And I think that illustrates a big part of the problem that Glenn identifies with "Criminological stats are all over the place and very suspect." Your report makes one suggestion. Another report will suggest something totally different. Maybe we are measuring different things. Maybe the way we measure is different. For example, I've run across 4 different ways of counting "gunfights" in the literature. Thus, the stats are all over the place. I do believe you find certain trends and commonalities, which goes to the issue of the shape of the curve and the extremes of the distribution and so on.

NYPD was not gathering data on real life events, they were gathering data on the effectiveness of their firearms training.
Sorry, but that is just blatantly incorrect. By gathering data on real life events they used that to develop their firearms training. In fact, the NYPD was rather straightforward with the early SOP 9 documents in saying that there was no correlation between the training and the success in actual shootings.

"If you have one foot in a campfire and one foot on a block of ice, on average you're comfortable".
Actually, Tom, I'd suggest that on average you are not at all comfortable<G>!

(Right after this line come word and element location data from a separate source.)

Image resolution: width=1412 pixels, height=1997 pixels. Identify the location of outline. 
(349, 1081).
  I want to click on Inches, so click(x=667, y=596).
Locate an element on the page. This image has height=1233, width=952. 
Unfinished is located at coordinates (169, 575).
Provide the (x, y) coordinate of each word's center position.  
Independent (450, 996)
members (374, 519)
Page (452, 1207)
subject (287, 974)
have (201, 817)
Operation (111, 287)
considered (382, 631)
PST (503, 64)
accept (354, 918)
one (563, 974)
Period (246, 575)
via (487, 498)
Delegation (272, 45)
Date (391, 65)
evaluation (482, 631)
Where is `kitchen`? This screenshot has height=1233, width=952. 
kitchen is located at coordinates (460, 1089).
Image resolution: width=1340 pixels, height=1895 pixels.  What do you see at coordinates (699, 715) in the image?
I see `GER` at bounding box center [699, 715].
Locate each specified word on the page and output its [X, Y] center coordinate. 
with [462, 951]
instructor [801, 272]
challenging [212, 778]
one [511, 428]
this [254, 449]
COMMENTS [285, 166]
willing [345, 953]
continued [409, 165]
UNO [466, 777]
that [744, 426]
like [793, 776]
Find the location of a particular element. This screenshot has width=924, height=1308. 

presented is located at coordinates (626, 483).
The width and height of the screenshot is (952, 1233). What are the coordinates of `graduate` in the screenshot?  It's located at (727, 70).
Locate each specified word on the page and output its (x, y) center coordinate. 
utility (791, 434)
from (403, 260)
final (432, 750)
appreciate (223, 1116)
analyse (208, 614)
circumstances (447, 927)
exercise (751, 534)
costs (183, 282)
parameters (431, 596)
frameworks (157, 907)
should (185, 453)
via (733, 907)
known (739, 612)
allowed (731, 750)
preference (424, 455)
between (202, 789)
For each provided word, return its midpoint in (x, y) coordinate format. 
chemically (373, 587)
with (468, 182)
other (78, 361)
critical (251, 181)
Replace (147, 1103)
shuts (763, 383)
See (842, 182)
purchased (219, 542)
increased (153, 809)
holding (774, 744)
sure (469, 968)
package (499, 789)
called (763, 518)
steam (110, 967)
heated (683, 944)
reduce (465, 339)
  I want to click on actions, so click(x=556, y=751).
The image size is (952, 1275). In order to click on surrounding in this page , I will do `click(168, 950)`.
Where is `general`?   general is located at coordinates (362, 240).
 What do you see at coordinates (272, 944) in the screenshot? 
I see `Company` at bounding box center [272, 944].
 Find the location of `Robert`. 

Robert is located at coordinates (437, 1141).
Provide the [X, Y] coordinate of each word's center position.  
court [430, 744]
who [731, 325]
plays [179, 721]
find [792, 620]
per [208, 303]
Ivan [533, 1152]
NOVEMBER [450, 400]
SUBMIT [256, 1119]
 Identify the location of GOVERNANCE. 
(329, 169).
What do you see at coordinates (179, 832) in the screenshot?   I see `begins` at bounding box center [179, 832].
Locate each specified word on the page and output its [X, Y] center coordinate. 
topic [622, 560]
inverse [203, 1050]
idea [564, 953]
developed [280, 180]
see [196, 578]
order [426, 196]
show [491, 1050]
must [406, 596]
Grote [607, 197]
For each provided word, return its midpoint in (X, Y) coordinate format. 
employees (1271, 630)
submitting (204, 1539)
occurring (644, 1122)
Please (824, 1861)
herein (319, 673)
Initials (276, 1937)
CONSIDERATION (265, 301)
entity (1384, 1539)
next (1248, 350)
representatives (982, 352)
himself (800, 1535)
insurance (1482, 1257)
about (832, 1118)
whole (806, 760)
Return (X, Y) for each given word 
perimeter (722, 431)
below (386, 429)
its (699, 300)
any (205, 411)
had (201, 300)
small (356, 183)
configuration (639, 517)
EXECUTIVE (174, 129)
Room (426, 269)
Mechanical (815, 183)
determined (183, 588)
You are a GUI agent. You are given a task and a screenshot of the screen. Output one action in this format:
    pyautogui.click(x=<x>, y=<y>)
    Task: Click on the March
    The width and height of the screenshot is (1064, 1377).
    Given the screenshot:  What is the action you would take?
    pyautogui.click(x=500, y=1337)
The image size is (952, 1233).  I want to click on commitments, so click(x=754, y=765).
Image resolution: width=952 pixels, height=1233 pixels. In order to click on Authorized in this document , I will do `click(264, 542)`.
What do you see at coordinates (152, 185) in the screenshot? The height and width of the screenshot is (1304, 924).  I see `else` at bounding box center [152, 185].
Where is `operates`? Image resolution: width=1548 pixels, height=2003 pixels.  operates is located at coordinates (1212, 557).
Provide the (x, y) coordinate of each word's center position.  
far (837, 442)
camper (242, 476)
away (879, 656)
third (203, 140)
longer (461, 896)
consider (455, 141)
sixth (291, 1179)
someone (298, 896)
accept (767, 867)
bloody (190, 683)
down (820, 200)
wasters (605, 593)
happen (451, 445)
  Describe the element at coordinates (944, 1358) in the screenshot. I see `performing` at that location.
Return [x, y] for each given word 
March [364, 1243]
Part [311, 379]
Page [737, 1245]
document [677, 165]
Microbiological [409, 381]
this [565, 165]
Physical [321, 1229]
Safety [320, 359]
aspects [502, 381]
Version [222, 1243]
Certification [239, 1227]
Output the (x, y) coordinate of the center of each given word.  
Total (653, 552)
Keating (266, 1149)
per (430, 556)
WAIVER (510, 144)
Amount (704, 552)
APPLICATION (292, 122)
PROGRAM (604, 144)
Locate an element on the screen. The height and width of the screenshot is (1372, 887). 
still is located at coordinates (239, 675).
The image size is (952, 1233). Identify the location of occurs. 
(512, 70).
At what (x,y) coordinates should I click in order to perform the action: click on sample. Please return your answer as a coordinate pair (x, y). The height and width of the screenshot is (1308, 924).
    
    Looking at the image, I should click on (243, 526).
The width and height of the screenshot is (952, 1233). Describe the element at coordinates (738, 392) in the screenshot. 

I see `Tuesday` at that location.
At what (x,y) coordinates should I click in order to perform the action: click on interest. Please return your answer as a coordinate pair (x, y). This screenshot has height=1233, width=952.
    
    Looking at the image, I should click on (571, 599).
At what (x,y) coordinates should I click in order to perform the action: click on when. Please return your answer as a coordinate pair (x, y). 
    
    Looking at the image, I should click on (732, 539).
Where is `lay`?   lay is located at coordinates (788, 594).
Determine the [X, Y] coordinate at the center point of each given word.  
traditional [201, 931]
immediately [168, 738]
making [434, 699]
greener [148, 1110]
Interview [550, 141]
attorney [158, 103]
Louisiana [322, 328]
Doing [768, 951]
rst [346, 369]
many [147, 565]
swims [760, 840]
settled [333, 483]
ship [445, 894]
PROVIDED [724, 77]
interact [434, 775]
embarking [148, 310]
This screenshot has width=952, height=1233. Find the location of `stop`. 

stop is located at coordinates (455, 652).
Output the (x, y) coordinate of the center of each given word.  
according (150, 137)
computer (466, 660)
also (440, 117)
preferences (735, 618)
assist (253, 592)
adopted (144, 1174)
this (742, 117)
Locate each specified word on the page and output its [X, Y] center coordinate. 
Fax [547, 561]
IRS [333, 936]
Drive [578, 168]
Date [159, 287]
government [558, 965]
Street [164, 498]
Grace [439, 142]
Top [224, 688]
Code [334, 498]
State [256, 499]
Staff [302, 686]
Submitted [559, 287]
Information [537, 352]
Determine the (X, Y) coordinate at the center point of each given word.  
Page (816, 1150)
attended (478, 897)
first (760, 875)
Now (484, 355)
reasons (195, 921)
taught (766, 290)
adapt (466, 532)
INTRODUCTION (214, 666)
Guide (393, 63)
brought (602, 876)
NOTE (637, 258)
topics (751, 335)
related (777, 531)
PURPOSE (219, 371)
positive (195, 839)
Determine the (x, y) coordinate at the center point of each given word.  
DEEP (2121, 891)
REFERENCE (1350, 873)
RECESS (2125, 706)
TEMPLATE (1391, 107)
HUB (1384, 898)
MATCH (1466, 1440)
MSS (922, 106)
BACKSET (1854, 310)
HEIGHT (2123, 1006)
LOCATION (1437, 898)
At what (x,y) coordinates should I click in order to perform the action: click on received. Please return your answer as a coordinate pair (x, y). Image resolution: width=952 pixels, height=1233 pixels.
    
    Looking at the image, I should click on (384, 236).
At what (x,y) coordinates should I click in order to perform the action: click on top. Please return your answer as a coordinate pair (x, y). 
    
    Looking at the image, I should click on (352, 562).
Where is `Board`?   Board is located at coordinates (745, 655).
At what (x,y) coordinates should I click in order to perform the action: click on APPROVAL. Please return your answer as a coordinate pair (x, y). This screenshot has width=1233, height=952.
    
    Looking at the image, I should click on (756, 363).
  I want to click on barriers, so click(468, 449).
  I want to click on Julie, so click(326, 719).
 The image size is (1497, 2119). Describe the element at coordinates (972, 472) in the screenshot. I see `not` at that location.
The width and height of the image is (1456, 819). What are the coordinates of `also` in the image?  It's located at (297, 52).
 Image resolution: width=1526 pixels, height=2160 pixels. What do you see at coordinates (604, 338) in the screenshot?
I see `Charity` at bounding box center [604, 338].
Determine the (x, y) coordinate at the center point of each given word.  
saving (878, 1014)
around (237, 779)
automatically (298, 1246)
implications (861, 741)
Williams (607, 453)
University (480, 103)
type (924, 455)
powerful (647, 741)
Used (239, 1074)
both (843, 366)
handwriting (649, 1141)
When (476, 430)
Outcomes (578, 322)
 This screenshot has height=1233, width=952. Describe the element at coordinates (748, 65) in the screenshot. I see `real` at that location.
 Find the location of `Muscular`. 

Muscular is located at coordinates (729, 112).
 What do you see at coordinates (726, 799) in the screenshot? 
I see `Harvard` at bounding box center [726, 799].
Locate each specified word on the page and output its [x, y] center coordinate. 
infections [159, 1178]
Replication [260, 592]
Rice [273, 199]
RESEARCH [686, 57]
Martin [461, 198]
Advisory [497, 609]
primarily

In 2 cases, the defender fired 8 and 11 shots. These were above the average, and neither would have been able to do that with a five shot gun.
But that is of so limited use, Tom, that it becomes virtually meaningless, as you said. A dataset of 10 cases literally has no significance in discussing this, IMO, other than to present an anecdote. Anecdotal information is nice, but for analysis purposes it means little or nothing, and I think that is the point others are trying to make.